Zýmē and Celestino Gaspari, the heir of Quintarelli
It isn’t taken for granted that you will feel the unstoppable passion for innovation, if you grow up in Giuseppe Quintarelli’s austere wineries. Or perhaps you might, as a reaction. The fact is, that meeting Celestino Gaspari is an enlightening experience on how you can go along parallel roads without apparently contradicting yourself. On the contrary, the dialogue between tradition and innovation (for some just a slogan and rather a trite one at that) is a religion for this grizzled fifty-year-old and dreamer at the Zýmē Cellar.
Steel, glass and rock in the Zýmē cellar
For a start you are welcomed with astounding architecture, designed by the architect from the Veneto, Moreno Zurlo, a daring insert of the contemporaneity of living rock. In fact, the cellar is made up of two souls: the one made of steel, glass, oblique crevices and a play of light, and the … underground memories, with the ageing cave, which makes up the original core and was dug from fifteenth-century quarries used to get fine stone to build Palladian villas in the surrounding area. The climate that this guarantees the cellar is extraordinary, a natural radiator.

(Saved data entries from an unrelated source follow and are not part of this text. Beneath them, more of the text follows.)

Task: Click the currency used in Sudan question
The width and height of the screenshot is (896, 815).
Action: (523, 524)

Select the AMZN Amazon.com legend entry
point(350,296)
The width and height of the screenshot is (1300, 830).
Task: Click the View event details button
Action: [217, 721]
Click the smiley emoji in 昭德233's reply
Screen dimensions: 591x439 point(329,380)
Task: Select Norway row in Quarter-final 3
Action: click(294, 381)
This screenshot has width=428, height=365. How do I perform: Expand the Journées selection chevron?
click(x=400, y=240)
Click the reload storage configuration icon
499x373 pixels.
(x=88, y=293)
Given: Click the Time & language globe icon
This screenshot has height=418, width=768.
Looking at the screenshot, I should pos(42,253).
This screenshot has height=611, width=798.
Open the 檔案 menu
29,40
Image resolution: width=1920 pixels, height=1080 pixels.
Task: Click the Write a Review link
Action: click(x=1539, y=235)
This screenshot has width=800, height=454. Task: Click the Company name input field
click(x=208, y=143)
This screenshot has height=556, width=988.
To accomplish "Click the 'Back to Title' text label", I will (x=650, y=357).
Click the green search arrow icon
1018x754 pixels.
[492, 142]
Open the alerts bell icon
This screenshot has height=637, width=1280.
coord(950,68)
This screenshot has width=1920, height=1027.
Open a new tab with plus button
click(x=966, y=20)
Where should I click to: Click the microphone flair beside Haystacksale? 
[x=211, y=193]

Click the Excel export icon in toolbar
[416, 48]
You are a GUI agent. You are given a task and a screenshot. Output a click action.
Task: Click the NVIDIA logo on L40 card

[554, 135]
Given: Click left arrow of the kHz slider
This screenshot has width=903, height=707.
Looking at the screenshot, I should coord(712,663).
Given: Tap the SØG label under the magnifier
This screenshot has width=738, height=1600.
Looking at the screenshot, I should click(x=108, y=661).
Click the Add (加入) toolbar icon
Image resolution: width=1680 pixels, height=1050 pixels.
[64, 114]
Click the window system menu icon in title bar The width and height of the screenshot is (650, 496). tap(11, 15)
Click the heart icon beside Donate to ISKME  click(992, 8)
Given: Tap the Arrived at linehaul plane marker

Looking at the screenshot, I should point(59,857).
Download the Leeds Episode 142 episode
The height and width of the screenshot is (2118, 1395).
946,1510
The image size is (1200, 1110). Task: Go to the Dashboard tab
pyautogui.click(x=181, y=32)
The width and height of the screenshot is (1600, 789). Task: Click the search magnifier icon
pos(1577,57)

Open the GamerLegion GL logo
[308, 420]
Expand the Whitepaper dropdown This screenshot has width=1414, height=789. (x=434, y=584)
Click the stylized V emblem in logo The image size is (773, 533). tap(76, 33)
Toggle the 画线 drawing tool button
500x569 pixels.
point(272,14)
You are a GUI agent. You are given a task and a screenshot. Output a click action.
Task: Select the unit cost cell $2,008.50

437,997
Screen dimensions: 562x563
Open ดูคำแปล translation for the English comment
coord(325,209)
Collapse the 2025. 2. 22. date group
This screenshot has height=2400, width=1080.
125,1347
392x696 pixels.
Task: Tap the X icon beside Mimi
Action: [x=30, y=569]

When you go down the stairs reminiscent of a corkscrew and dive into the heart of Zýmē wine, you are left breathless: everything around you is modern, clean and precise, but in the corner of the floor there is a split where the humour of the earth rises, you look the mineral straight in the eye, a karst crevice wetted by a constant flow of water, which can be quite aggressive on some days. Celestino Gaspari’s philosophy is clear: absolute, obsessive, respect for the noble tradition of Valpolicella and Amarone; total heresy, unconditional freedom for modern wines.
Do you know what a Zymetank is?
You walk among the stainless steel wine vessels, 550-litre casks, French barriques made by different coopers (he asks for a mix of different types of wood to obtain quality and constant results), and then you come across the Zymetank, patented by Celestino “I wanted a machine that was automatic,” he explains, “but which also allowed me to get homogeneous and gentle extraction of the pomace, as well as thermal control and the management of micro and macro oxygenation.” All of this, translated into the glass, means finesse and definition of the elements. Clearly the result of Celestino’s experimental soul, it is used for innovative geographical indication wines.
For Amarone, tradition: fermentation in cement, only native yeasts and very long ageing in large barrels. In total, 80-90 thousand bottles a year, a small production compared to the size of the cellar, and small for the 30 hectares scattered in the best winegrowing areas in the region. It is a growth suitable for small steps, and great wines. The winery was only founded in 1999. The potential of the vineyards is clearly higher, but they prefer to select the best for the winery’s wines, and sell the rest unbottled: this generates quality and money, which finances the winery.
From Valpolicella Rêverie to the Amarone Riserva La Mattonara
Zýmē means yeast in Greek. Therefore the creative activity that transforms fruit into wine, with its metaphor for growth, fits perfectly. Of the twelve wines tasted, I am going to mention the opposites here, the simple and the complex: i.e. the Valpolicella Rêverie 2014 (the 2015 will shortly be released) from Corvina, Corvinone, Rondinella and Oseleta grapes, less than 12 percent alcohol, fresh, caressing but not at all ordinary and sublimely spicy (10-12 euros in wine shops) and, of course, the Amarone Classico Riserva “La Mattonara” 2004 (170 euros), with 9 years in the barrel behind it, ethereal, balsamic, deep, still fruity despite the decisive notes of pepper and tobacco, perfect balance, freshness and persistence the palate.